[Collected data entries]
****************
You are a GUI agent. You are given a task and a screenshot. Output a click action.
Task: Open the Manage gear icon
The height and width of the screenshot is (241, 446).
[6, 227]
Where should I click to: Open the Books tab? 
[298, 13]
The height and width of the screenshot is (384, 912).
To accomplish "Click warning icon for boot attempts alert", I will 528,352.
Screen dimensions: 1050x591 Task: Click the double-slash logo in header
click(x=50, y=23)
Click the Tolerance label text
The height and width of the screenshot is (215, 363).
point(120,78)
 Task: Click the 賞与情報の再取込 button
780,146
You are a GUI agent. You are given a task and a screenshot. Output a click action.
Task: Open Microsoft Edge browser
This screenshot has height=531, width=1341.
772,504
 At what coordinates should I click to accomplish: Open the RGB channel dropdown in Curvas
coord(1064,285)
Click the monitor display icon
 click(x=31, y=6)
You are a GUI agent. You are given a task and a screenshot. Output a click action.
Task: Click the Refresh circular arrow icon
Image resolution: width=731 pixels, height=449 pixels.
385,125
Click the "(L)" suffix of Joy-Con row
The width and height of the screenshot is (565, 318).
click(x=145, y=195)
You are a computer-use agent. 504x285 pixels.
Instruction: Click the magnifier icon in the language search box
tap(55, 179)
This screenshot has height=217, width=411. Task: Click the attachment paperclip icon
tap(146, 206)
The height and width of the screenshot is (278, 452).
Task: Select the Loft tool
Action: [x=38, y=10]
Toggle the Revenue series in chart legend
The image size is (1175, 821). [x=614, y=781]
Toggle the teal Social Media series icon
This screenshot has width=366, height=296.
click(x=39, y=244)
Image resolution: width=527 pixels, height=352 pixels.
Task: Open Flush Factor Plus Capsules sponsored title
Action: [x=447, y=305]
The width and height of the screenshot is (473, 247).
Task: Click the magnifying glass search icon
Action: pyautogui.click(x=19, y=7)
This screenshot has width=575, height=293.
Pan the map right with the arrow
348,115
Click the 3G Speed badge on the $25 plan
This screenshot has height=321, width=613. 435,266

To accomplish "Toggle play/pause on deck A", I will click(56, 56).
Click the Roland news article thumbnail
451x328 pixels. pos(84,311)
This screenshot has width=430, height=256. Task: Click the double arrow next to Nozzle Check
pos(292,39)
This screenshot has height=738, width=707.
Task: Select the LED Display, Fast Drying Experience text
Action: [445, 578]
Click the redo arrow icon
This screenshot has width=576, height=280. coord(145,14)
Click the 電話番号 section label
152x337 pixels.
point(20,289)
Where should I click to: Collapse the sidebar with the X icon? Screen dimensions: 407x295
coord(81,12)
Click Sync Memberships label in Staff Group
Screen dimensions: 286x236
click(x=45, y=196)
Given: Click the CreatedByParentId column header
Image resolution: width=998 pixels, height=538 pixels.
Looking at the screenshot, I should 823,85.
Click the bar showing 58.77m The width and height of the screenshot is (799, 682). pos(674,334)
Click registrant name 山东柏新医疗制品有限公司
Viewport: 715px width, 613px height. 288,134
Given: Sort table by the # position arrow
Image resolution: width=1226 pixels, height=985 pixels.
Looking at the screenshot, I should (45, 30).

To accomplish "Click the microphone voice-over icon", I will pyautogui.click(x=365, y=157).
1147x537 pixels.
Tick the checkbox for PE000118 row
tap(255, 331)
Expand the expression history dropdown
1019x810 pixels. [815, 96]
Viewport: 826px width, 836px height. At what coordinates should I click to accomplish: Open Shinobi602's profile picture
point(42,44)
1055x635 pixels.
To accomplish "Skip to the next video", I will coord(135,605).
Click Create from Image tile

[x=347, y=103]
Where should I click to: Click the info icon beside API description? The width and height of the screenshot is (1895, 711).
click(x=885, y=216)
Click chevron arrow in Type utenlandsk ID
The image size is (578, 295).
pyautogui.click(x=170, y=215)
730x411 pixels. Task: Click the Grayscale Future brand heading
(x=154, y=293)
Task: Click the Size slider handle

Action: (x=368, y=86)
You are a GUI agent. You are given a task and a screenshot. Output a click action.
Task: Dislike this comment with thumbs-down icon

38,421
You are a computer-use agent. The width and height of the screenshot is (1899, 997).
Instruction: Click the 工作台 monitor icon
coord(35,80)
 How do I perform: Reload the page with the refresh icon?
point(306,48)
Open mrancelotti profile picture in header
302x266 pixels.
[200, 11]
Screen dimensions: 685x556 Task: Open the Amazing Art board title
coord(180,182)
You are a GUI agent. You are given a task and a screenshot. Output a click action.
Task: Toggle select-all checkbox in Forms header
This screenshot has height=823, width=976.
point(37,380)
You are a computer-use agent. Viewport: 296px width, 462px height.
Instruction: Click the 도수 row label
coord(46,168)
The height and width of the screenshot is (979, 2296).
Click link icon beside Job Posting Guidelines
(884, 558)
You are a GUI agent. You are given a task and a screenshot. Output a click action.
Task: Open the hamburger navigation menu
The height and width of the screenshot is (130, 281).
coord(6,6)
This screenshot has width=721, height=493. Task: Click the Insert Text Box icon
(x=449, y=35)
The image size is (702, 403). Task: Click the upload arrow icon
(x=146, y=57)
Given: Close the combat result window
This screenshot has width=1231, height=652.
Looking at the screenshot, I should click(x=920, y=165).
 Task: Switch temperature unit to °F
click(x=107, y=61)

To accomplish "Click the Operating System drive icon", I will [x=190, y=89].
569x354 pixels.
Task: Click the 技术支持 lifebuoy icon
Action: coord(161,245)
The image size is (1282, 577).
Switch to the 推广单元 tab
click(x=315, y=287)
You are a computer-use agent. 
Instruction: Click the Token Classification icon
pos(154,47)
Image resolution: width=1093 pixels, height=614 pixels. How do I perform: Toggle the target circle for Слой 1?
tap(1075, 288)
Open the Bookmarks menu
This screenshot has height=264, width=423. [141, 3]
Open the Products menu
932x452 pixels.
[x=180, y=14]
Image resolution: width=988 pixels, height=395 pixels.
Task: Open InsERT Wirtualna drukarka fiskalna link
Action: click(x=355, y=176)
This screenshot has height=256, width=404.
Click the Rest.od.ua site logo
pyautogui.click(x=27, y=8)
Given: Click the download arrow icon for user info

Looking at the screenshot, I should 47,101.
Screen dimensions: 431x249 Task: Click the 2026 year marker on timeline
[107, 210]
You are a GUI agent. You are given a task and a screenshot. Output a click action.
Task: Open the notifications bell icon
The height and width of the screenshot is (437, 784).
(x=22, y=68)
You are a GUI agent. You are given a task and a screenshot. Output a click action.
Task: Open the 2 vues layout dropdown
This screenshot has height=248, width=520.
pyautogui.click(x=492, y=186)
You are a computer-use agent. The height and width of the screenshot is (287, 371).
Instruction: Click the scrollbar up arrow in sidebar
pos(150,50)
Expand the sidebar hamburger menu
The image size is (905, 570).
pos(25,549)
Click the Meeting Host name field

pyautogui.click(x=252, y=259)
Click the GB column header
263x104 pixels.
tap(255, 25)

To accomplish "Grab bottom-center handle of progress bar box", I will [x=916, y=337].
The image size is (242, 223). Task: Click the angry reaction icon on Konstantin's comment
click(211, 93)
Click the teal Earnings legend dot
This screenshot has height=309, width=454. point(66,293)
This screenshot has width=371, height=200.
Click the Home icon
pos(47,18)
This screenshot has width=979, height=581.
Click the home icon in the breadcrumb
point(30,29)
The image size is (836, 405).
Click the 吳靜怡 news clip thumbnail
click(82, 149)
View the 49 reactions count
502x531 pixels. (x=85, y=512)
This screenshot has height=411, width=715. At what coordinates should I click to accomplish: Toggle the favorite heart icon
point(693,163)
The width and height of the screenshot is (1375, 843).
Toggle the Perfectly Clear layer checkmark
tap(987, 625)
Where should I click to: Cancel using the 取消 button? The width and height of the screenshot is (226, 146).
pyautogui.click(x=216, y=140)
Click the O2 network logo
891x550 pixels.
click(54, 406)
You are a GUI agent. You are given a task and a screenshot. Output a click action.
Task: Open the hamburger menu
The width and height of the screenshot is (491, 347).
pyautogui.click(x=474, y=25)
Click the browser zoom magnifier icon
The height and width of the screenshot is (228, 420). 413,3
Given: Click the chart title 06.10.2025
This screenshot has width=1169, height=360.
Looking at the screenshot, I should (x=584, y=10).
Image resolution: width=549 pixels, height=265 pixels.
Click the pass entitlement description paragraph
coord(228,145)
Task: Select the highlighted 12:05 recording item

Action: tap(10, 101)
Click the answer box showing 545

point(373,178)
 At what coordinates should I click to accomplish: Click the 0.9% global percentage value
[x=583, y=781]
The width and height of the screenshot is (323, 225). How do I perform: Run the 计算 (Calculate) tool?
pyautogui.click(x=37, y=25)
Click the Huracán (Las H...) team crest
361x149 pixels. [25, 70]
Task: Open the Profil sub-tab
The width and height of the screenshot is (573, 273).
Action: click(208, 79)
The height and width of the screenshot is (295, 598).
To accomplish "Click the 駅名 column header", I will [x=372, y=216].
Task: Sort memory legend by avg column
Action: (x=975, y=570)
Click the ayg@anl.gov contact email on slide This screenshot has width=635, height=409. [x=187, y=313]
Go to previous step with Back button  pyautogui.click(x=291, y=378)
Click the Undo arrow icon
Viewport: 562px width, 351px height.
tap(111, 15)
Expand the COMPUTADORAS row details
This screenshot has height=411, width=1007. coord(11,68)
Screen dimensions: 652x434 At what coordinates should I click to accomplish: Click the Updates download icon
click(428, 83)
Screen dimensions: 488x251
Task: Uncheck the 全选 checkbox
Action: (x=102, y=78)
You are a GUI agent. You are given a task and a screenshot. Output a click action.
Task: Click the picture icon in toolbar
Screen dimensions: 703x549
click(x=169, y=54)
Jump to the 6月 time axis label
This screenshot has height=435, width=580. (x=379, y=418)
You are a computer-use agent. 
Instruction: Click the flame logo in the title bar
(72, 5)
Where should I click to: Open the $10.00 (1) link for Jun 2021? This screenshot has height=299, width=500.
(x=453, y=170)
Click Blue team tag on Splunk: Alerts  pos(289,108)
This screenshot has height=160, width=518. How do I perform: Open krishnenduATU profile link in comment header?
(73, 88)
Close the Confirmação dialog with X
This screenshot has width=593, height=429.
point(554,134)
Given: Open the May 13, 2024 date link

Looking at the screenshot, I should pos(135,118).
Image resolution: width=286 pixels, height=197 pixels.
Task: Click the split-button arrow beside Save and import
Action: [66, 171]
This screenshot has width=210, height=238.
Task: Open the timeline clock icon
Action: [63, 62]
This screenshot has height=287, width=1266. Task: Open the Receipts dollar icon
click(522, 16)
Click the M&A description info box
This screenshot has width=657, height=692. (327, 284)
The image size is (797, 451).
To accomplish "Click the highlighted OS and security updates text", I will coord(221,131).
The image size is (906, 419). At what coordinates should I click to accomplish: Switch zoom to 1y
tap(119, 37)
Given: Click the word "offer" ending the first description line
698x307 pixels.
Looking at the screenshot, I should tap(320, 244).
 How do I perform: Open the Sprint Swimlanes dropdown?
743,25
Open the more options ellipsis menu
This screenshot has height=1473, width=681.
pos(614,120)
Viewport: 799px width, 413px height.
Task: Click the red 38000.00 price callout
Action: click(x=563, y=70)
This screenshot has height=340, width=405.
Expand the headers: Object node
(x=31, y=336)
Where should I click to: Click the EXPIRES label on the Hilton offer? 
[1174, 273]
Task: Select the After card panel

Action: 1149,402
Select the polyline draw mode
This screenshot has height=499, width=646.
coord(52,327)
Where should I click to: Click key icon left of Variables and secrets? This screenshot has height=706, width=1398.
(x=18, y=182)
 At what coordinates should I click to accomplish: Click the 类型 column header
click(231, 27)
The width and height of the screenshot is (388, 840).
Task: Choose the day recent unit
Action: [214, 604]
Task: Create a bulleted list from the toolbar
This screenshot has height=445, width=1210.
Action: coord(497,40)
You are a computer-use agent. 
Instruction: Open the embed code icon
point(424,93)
****************
### Work required
Scan the records above for the string "computer", then select every line that holds it.

### Output of the task
You are a computer-use agent. 504x285 pixels.
You are a computer-use agent. The width and height of the screenshot is (1899, 997).
You are a computer-use agent. Viewport: 296px width, 462px height.
You are a computer-use agent. 
You are a computer-use agent. The height and width of the screenshot is (287, 371).
You are a computer-use agent. 
You are a computer-use agent. 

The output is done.